Prove the eigenfunctions nth have $n-1$ zero.

Question

Consider the problem of eigenvalues: $$x^2y''+xy'+\lambda y=0\tag1$$

with boundary condition:

$$$y(1)=y(b)=0$$

Prove the eigenfunctions nth have $n-1$ zero.

My attempt

I know the Sturm-Liouville form of the equation is:

$$xy''+y'+\frac{\lambda}{x}y=0\tag2$$

With eigenvalues: $$\lambda_k=\frac{k^2\pi^2}{\ln(b)^2}\tag3$$

and eigenfunction of the form:

$$y_k(x)=\sin\frac{k\pi\ln(x)}{\ln(b)}$$

I could prove with help of other user, the orthogonality of two functions $y_n,y_m$ with weight function $$w(x)=\frac{1}{x}\tag4$$

But here i'm stuck.

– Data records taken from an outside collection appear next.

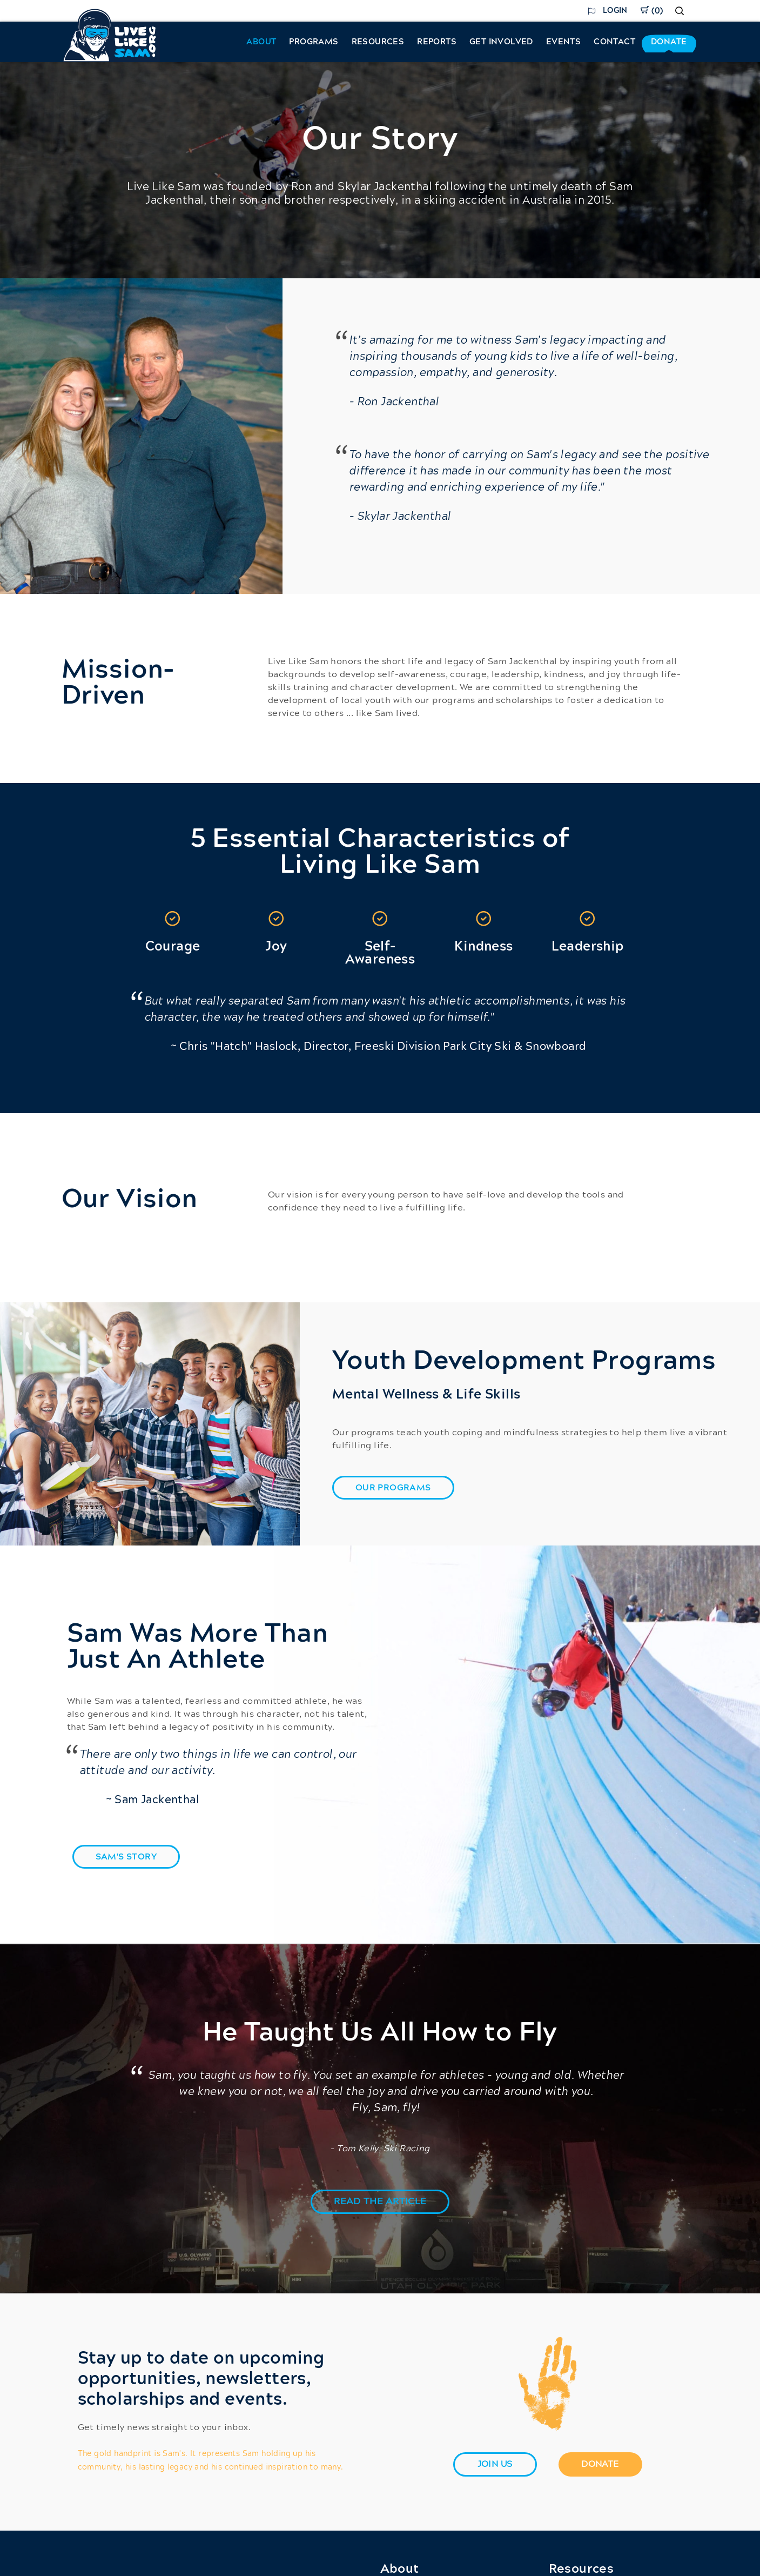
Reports (436, 42)
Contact (614, 42)
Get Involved (501, 42)
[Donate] (600, 2464)
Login (615, 11)
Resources (378, 42)
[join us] (495, 2464)
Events (563, 42)
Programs (313, 42)
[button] (380, 2202)
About (261, 42)
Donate (669, 42)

Can somenone help me?

Answer 1

Solve $\sin\dfrac{k\pi\ln(x)}{\ln(b)}=0$ so is $\dfrac{k\pi\ln(x)}{\ln(b)}=m\pi$ with $m\in\mathbb Z$ and $x\in[0,b]$

$\ln x=\dfrac{m}{k}\ln b$ And because $x\geq1$, $m\geq0$

$x=b^{m/k}$

Now, as $b>1$, $b^{m/k}\leq b$ if $\dfrac{m}{k}\leq 1$ or being $m\leq k$

$m=0,1,2,\dots,k$

Including the values $x=1$ and $x=b$, $y_k$ has $k+1$ zeros.

Answer 2

You can directly verify the orthogonality with respect to the weight function $1/x$. Start with $$ \int_1^b \sin\left(\frac{n\pi \ln x}{\ln b}\right)\sin\left(\frac{m\pi\ln x}{\ln b}\right)\frac{dx}{x}, $$ and set $$ y = \frac{\ln x}{\ln b},\;\; \ln x = y\ln b, \;\ x=e^{y\ln b}=(e^{\ln b})^y=b^y. $$

Then $\ln x = y\ln b$ or $\frac{dx}{x}=\ln b dy$. The first integral becomes $$ \int_0^1\sin(n\pi y)\sin(m\pi y)dy\cdot \ln b $$ Orthogonality is easy to verify for $n\ne m$.